MySQL Join Fails – How to Return Zero Results

join;MySQL

My query is trying to find monthly records with missing days, ie if month has 31 days but less than 31 records I want to detect it. This works fine unless all 31 records are missing when nothing is returned! (By the way Daily is a big table). So how do I get the transmitters with no records at all in a particular month to return zero?

  SELECT SUM(w.amount) AS MonthlyTotal,COUNT(*) AS Days,DAY(LAST_DAY('2016-06-01')) AS DaysInMonth 
    FROM Daily  w,Transmitter t 
    WHERE t.SiteID='1907' AND t.UtilityID='1' AND w.TransmitterID=t.TransmitterID  AND NOT t.deleted
    AND w.TimeStamp  BETWEEN '2016-06-01' AND LAST_DAY('2016-06-01') GROUP BY t.TransmitterID;

Best Answer

Before going into the main problem, there are a few more issues with the query:

  • the use of string literals ('1907' '1') for values that are compared with columns that seem to have integer type (SiteID, UtilityID). If the columns are integers, use integers, not strings:

    WHERE ... t.SiteID = 1907 AND t.UtilityID = 1
    
  • using BETWEEN and LAST_DAY() for datetime/timestamp comparisons. This - assuming that the w.Timestamp column is indeed a TIMESTAMP will give you incorrect results, unless all your timestamps have 00:00:00 time part. The LAST_DAY('2016-01-01') will be '2016-01-31 00:00:00' and you lose the whole last day of the month, except the very first second.
    If you change that to BETWEEN '2016-06-01' AND '2016-07-01 is somewhat better but still wrong as you you'll get a few results from the next day (in July)!
    One way that works correctly and with all datatypes (DATE, DATETIME, TIMESTAMP) is to use inclusive-exclusive range checks, with >= and <:

    WHERE ... w.TimeStamp >= '2016-06-01' AND w.TimeStamp < '2016-07-01'
    

    If the t.Timestamp column is of DATE type, then ok, BETWEEN can be used although I prefer the consistency of the above suggested code.

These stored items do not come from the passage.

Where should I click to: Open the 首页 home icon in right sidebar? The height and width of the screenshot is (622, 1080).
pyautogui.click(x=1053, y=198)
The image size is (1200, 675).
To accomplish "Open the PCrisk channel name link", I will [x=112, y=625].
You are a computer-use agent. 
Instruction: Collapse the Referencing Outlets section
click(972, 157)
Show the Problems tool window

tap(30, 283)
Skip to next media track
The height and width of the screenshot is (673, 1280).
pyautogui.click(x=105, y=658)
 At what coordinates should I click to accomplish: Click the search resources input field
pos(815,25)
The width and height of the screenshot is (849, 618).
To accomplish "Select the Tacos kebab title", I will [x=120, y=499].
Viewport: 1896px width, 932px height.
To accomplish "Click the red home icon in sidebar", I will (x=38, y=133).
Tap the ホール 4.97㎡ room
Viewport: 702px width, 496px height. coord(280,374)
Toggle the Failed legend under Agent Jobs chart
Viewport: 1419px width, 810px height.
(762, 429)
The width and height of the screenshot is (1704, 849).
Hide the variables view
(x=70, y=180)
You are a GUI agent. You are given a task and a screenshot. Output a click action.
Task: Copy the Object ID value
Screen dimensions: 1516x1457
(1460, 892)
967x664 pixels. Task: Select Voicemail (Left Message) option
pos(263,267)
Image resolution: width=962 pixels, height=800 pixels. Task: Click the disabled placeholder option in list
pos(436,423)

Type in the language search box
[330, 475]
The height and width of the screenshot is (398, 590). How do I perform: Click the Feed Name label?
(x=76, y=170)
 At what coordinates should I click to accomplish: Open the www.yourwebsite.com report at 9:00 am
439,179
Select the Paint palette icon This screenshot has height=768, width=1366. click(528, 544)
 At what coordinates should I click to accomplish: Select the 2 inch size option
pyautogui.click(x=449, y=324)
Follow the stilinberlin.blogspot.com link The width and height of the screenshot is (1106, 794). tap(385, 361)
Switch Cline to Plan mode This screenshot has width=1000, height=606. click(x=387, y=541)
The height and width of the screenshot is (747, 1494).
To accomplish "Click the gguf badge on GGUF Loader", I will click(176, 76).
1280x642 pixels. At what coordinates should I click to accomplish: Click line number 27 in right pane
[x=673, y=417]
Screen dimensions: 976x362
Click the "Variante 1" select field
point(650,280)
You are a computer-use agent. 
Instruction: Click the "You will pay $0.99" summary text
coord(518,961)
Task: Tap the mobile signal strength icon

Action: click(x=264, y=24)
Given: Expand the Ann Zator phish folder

  • using old ANSI syntax without JOIN. This is not an error but it's harder for debugging when there are many tables and error-prone (we might forget a joining clause):

    FROM Daily w, Transmitter t 
    WHERE ... AND w.TransmitterID = t.TransmitterID AND ...
    

    It's better (in my opinion) to use the new (since 1992 ;) explicit JOIN syntax. It's also easier to change an INNER join to a LEFT or RIGHT outer join:

    FROM Daily w JOIN Transmitter t
         ON w.TransmitterID = t.TransmitterID  
    WHERE ... AND w.TransmitterID = t.TransmitterID AND ...
    

Now for the main problem, the solution is to start from the Trasmitter table and then LEFT JOIN the details (Daily) table:

SELECT 
    t.TransmitterID,
    SUM(w.amount)                        AS MonthlyTotal,
    COUNT(w.TransmitterID)               AS Days,
    DATEDIFF('2016-07-01', '2016-06-01') AS DaysInMonth 
FROM Transmitter t LEFT JOIN Daily w 
               ON  w.TransmitterID = t.TransmitterID  
               AND w.TimeStamp >= '2016-06-01' 
               AND w.TimeStamp  < '2016-07-01'
WHERE t.SiteID = 1907 
  AND t.UtilityID = 1 
  AND NOT t.deleted
GROUP BY t.TransmitterID ;